La situation suscite la colère au sein des mouvements de défense des assistés sociaux.

«Personnellement, en 10 ans de carrière, c'est la première fois que je vois ça», a affirmé Sylvia Bissonnette, du Groupe de recherche et de formation sur la pauvreté au Québec (GRFPQ), qui qualifie la décision d'«absurde». «Je trouve ça assez étonnant que le gouvernement demande de l'argent à des gens qui n'ont pas reçu de rémunération.»

Selon Mme Bissonnette, la somme de la réclamation est extrêmement élevée pour des bénéficiaires de l'aide sociale. «C'est presque 30 000$. Ce n'est pas un petit montant pour des gens qui n'ont pas reçu de revenus, a-t-elle déploré. En plus, si je comprends bien le jugement, la boulangerie n'est pas rentable pour l'instant.»

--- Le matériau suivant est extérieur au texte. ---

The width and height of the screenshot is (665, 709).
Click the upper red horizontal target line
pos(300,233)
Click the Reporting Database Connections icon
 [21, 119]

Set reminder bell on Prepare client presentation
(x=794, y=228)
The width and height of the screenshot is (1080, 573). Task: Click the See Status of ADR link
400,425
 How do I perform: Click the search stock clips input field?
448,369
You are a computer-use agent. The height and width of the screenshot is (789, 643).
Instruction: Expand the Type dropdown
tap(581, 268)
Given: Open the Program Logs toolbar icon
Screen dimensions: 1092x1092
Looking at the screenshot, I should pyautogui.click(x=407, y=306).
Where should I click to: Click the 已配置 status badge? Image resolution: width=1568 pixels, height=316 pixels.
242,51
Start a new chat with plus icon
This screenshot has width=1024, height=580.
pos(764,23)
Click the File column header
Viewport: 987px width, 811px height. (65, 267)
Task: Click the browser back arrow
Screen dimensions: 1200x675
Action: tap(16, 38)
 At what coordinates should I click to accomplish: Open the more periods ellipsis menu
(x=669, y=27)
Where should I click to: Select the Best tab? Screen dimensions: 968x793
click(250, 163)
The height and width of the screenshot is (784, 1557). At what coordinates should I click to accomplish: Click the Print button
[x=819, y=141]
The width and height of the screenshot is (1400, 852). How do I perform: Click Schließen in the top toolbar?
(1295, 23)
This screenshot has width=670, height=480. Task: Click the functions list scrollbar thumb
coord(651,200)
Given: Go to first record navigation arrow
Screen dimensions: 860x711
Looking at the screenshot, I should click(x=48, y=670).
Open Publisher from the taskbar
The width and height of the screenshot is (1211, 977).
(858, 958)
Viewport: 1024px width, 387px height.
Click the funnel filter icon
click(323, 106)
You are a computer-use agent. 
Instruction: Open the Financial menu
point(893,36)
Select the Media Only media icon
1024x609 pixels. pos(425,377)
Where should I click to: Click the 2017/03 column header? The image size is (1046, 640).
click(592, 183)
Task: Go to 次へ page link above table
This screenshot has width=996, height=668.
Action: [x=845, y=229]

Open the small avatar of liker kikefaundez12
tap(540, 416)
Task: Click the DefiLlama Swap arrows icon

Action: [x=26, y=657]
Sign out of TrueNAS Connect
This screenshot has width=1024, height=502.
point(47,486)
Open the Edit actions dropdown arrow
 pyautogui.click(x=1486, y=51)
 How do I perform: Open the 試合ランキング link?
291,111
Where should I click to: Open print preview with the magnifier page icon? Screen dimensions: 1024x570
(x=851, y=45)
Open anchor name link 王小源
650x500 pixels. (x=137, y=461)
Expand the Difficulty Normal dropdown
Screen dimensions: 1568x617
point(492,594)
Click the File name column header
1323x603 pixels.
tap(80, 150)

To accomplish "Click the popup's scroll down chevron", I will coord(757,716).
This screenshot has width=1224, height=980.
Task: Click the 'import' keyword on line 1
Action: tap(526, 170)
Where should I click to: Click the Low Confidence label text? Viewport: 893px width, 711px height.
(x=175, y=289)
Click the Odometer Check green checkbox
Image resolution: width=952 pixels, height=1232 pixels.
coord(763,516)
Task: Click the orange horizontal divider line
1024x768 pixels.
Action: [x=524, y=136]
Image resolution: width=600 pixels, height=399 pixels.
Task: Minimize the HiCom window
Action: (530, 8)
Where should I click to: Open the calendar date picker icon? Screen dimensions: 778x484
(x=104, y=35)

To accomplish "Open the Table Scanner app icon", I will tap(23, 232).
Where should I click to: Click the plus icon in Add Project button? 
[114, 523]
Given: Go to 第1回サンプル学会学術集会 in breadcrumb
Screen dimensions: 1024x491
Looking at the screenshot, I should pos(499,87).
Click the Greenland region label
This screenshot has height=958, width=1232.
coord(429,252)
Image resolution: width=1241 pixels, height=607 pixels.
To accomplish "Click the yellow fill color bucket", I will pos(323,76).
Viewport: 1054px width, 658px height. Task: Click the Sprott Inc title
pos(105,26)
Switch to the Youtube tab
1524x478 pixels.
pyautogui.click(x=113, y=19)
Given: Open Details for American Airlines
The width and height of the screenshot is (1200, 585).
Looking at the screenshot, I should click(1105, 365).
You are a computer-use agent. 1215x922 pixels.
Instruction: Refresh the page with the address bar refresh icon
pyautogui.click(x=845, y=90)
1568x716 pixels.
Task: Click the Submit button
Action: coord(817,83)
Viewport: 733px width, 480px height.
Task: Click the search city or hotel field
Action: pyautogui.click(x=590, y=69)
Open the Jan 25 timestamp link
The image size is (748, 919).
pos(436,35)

La coordonnatrice du GRFPQ déplore aussi le fait que ce couple ignorait qu'il se mettait dans une situation délicate en aidant sa fille. «Pour monsieur et madame Tout-le-Monde, c'est difficile à comprendre», toutes les règles qui entourent l'aide sociale.

Le ministère du Travail, de l'Emploi et de la Solidarité sociale n'a pas voulu commenter le dossier. Il va «prendre acte de la décision du TAQ», a affirmé son porte-parole François Lefebvre.

«Le Ministère est chargé d'appliquer la réglementation en vigueur et d'assurer la saine gestion des fonds publics.»

D'autres cas similaires

Ce n'est pas la première fois que le Ministère réclame un remboursement à des assistés sociaux qui aident leurs enfants.

L'an dernier, La Presse avait relevé que le TAQ confirmait qu'une prestataire de l'aide sociale ne pouvait héberger ses enfants majeurs chez elle sans leur réclamer un loyer. Son chèque mensuel a été amputé de 310$, soit le revenu dont la prestataire se privait en accueillant sa fille, «qui traversait des moments difficiles», et son fils.